In [13]: arr                                                                                                                                                     
Out[13]: 
array([[0.        , 0.77440703, 0.71149927],
       [0.        , 0.21365282, 0.48220925],
       [0.        , 0.14116462, 0.8068819 ],
       [0.        , 0.83026009, 0.57596541],
       [0.        , 0.64133765, 0.374317  ],
       [0.        , 0.66958306, 0.26868335],
       [0.        , 0.92461468, 0.69143304],
       [0.        , 0.6195044 , 0.84812973],
       [0.        , 0.21148926, 0.1190714 ],
       [0.        , 0.12240824, 0.1831873 ]])

In [14]:

Python operates with reference semantics, unless you are dealing with immutables (like the floats in your example).

(This is leaving aside that the need for copies is due to an implementation choice by pagmo2, one can share the memory between C++ and Numpy arrays: https://stackoverflow.com/questions/16065183/convert-a-stdvector-to-a-numpy-array-without-copying-data).

Sharing the memory has never been the problem.

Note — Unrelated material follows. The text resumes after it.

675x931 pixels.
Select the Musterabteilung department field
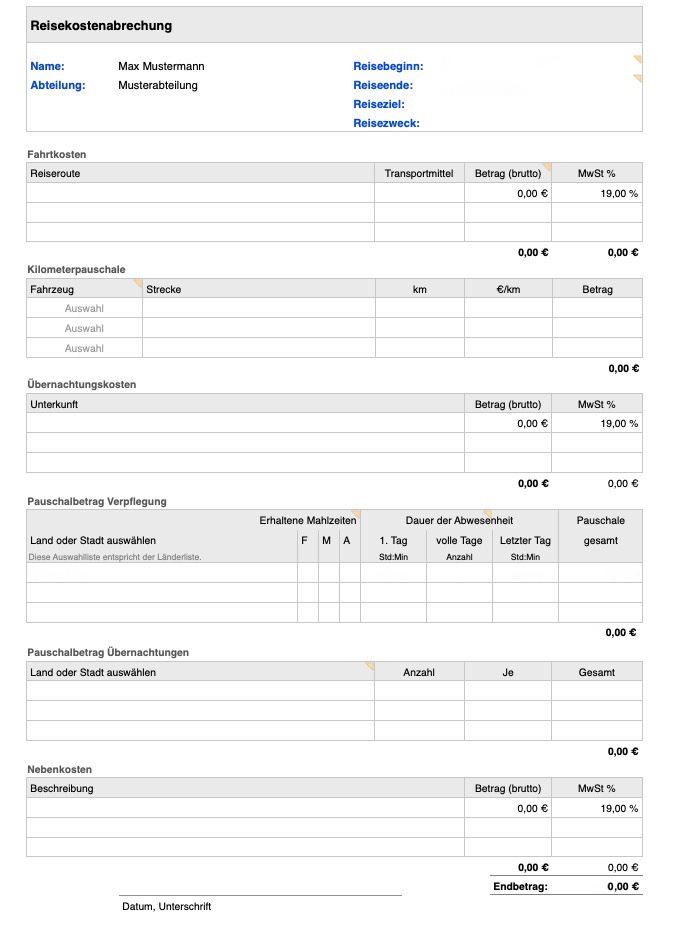point(158,85)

The problem with that approach is managing the lifetime of the object, which is not possible unless one retrofits some form of reference counting on the C++ side.

E.g., if I create a numpy array that references some data in a std::vector and that vector is then destroyed on the C++ side, you will have a dangling pointer and a segmentation fault when you try to access the array from python.

MLopez-Ibanez commented 4 years ago

Python operates with reference semantics, unless you are dealing with immutables (like the floats in your example).

I see what you mean now.

Sharing the memory has never been the problem. The problem with that approach is managing the lifetime of the object, which is not possible unless one retrofits some form of reference counting on the C++ side.

Yes, the C++ side would need to handle that as well.

Oh, well, we will have to live with this for now.